__EXCERTO PARA LEITURA__.

O mundo em que vivi evoca, numa perspetiva de forte pendor autobiográfico, a infância, nos tempos que se seguiram à I Guerra Mundial, a adolescência, nos anos de crescimento do nazismo e do antissemitismo, e o início da idade adulta, no período imediatamente após a ascensão de Hitler ao poder, em 1933, da judia alemã Rose Frankfurter.[6] Tal como em Quando Hitler me roubou o coelho cor de rosa, de Judith Kerr, O mundo em que vivi não confronta os leitores com o Holocausto, mas com os acontecimentos que o precederam, nomeadamente a perseguição nazi e a fuga subsequente, protegendo-se os potenciais leitores da exposição a atos de barbárie.

Campos de lágrimas, de José Jorge Letria, narra a viagem de uma família portuguesa com filhos adolescentes à Alemanha, para visitar o campo de concentração de Buchenwald, na tentativa de reencontrar as memórias de um familiar (um avô) que ali possivelmente morreu.

__TAREFAS PROPOSTAS__.
**1)** De acordo com o excerto, em que ano Hitler ascendeu ao poder?
**2)** Transcreva o trecho do excerto entre "Campos de lágrimas, de" e "ali possivelmente morreu.", inclusive, trocando "Buchenwald" por "Dachau".
**3)** Indique se cada afirmação está de acordo com o excerto, respondendo sim ou não e citando as palavras que o determinam.
(a) O mundo em que vivi confronta os leitores com o Holocausto.
(b) Campos de lágrimas é da autoria de José Jorge Letria.
(c) Rose Frankfurter era uma judia alemã.
Baseie-se unicamente no excerto.

__MATERIAL FORNECIDO__.

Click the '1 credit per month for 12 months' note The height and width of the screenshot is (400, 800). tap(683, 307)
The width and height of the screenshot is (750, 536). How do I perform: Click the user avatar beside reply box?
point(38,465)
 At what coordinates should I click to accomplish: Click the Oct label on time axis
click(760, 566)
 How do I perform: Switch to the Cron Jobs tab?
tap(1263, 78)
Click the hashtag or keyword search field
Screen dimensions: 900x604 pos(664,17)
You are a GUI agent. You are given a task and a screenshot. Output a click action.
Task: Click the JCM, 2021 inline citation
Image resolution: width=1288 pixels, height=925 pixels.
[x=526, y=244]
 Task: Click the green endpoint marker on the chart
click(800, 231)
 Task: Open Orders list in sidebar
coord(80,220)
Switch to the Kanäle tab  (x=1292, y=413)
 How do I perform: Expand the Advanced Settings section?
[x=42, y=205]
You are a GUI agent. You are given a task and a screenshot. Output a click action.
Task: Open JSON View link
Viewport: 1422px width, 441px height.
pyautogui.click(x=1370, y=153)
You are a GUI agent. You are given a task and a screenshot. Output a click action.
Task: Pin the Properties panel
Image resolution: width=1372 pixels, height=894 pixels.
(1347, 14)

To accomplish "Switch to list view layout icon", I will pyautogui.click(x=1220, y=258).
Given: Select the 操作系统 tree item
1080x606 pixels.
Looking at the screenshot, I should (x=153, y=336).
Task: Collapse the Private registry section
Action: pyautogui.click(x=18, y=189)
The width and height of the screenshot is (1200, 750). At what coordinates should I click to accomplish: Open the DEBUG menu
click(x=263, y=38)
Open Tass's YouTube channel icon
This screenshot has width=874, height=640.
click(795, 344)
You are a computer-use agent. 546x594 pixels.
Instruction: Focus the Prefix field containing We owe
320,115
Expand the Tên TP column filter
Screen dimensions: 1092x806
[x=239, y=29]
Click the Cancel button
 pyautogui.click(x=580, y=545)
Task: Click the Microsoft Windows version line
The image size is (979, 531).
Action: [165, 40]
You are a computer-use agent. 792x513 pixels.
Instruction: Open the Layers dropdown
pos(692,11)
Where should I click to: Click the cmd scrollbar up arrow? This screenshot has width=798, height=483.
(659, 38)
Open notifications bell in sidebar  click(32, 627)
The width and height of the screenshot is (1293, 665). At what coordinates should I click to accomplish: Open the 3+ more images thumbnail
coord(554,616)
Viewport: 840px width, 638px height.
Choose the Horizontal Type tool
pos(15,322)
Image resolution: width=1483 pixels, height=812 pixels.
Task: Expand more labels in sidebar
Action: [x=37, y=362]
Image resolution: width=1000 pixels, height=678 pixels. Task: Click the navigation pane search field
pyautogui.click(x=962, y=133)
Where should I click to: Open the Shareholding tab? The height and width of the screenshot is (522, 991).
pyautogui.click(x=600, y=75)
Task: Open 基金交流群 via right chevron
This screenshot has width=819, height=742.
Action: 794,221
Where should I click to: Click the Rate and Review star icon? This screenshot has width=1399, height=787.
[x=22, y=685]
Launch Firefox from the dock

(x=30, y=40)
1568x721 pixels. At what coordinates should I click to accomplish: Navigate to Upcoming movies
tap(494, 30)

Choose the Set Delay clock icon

__RESPOSTAS POR TAREFA__.
**1)** Em 1933.

**2)**
Campos de lágrimas, de José Jorge Letria, narra a viagem de uma família portuguesa com filhos adolescentes à Alemanha, para visitar o campo de concentração de Dachau, na tentativa de reencontrar as memórias de um familiar (um avô) que ali possivelmente morreu.

**3)**
(a) Não: "O mundo em que vivi não confronta os leitores com o Holocausto".
(b) Sim: "Campos de lágrimas, de José Jorge Letria".
(c) Sim: "da judia alemã Rose Frankfurter".